## Task objective:
Given the entries that follow, write out exactly the lines starting at the one containing "The width and height of the screenshot is (472, 435)." and ending at the one containing "Image resolution: width=516", both ends included, and only those.

## Provided data:

────────────────────

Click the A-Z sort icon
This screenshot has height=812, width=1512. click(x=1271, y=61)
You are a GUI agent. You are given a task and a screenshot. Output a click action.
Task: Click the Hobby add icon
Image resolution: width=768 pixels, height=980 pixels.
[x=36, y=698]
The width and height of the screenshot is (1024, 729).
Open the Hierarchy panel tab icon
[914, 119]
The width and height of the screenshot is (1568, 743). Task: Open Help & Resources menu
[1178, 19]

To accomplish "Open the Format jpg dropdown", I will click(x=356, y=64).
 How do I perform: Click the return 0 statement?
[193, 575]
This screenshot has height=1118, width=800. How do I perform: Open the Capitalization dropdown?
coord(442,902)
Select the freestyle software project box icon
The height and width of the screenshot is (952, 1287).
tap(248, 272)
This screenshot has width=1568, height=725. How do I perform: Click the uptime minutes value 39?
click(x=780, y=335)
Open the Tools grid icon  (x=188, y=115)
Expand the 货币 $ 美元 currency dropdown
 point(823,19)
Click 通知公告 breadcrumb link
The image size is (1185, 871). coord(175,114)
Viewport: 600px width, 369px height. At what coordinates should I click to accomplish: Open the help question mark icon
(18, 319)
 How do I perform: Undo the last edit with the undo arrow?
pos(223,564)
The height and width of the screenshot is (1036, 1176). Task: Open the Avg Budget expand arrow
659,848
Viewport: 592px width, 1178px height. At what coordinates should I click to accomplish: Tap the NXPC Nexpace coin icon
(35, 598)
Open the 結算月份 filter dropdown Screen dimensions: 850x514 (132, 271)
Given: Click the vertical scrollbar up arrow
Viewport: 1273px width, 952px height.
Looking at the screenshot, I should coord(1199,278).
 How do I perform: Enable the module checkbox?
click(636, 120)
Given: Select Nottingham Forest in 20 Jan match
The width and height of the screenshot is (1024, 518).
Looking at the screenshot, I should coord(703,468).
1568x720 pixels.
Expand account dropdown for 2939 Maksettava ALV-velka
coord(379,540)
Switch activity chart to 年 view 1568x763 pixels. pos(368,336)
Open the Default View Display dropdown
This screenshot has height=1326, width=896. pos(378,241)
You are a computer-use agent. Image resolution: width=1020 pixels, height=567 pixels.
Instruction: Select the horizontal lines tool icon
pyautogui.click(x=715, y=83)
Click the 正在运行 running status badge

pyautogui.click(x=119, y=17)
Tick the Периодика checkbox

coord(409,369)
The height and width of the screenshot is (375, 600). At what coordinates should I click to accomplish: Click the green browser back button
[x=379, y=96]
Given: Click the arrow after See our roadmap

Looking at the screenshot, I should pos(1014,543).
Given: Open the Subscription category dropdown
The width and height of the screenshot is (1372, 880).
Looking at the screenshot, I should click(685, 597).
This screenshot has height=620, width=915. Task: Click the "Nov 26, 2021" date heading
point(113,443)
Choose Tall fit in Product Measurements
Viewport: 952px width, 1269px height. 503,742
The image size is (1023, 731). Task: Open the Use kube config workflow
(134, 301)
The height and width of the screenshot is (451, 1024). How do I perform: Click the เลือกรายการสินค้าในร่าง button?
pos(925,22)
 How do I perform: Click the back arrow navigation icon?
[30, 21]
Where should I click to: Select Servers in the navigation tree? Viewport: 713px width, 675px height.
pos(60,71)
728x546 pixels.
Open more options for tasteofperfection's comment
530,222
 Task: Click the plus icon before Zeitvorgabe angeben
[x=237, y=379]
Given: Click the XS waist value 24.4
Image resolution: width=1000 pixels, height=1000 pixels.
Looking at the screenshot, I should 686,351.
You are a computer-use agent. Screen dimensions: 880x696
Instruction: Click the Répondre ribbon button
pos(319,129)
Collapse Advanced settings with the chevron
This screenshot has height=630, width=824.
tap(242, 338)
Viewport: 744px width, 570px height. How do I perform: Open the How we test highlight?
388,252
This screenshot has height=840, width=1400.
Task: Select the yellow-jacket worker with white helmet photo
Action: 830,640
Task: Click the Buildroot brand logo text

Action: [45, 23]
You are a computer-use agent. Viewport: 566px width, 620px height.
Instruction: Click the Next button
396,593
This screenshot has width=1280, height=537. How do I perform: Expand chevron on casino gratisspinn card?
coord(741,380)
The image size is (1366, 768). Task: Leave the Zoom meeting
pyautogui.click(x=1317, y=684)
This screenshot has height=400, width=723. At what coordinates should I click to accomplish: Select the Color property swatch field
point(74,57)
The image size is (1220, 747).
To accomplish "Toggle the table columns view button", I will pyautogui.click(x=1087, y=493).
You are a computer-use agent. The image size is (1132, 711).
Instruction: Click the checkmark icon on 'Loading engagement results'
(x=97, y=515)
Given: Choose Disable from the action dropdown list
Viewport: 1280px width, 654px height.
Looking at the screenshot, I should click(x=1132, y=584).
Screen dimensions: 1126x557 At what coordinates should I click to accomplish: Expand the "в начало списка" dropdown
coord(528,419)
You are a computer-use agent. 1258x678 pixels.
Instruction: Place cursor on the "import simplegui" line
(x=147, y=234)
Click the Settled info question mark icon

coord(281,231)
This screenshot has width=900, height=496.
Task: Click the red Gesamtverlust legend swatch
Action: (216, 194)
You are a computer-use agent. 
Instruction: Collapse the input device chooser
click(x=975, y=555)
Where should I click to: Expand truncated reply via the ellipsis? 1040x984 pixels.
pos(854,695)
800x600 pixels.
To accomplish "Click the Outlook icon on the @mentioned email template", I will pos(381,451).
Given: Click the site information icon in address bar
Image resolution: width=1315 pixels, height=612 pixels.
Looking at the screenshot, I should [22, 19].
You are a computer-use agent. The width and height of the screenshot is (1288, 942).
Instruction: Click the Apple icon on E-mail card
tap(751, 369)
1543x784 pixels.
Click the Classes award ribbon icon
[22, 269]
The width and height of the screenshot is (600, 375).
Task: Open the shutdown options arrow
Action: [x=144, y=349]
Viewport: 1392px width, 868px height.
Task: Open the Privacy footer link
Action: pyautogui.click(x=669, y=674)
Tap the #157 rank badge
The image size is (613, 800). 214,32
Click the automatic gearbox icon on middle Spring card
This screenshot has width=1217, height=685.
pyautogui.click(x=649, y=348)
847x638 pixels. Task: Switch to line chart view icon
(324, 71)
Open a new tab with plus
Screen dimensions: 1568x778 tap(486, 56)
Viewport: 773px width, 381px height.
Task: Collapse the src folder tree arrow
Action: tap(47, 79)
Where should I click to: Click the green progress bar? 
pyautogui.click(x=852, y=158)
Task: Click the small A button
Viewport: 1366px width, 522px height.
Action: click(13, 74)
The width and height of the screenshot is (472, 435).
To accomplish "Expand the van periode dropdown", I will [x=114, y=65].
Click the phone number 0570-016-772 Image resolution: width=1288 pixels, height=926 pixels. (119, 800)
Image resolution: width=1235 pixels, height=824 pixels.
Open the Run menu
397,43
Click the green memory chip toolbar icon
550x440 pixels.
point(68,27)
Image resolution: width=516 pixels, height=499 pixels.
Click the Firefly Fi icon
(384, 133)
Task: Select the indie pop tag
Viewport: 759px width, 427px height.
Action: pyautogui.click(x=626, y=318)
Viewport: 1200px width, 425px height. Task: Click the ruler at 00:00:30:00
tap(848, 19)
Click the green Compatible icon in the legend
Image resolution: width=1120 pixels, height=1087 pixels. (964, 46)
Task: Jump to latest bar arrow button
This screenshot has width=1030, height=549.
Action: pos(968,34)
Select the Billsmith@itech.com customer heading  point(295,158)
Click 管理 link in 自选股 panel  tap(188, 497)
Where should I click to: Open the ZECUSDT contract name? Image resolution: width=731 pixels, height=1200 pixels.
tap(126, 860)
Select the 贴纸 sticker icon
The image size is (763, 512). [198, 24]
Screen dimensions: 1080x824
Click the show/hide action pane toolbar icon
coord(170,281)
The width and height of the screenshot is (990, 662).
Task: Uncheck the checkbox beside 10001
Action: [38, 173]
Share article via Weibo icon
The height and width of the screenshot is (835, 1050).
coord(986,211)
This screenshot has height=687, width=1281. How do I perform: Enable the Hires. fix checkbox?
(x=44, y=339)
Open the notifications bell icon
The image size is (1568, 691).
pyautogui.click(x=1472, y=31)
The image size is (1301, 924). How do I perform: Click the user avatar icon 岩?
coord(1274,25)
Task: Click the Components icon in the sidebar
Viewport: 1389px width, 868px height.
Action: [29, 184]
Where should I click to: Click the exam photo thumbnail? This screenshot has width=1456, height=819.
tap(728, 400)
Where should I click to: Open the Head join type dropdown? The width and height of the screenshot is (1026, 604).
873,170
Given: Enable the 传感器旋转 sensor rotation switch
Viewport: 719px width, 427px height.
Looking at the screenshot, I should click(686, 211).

────────────────────

## Solution to this exercise:
The width and height of the screenshot is (472, 435).
To accomplish "Expand the van periode dropdown", I will [x=114, y=65].
Click the phone number 0570-016-772 Image resolution: width=1288 pixels, height=926 pixels. (119, 800)
Image resolution: width=1235 pixels, height=824 pixels.
Open the Run menu
397,43
Click the green memory chip toolbar icon
550x440 pixels.
point(68,27)
Image resolution: width=516 pixels, height=499 pixels.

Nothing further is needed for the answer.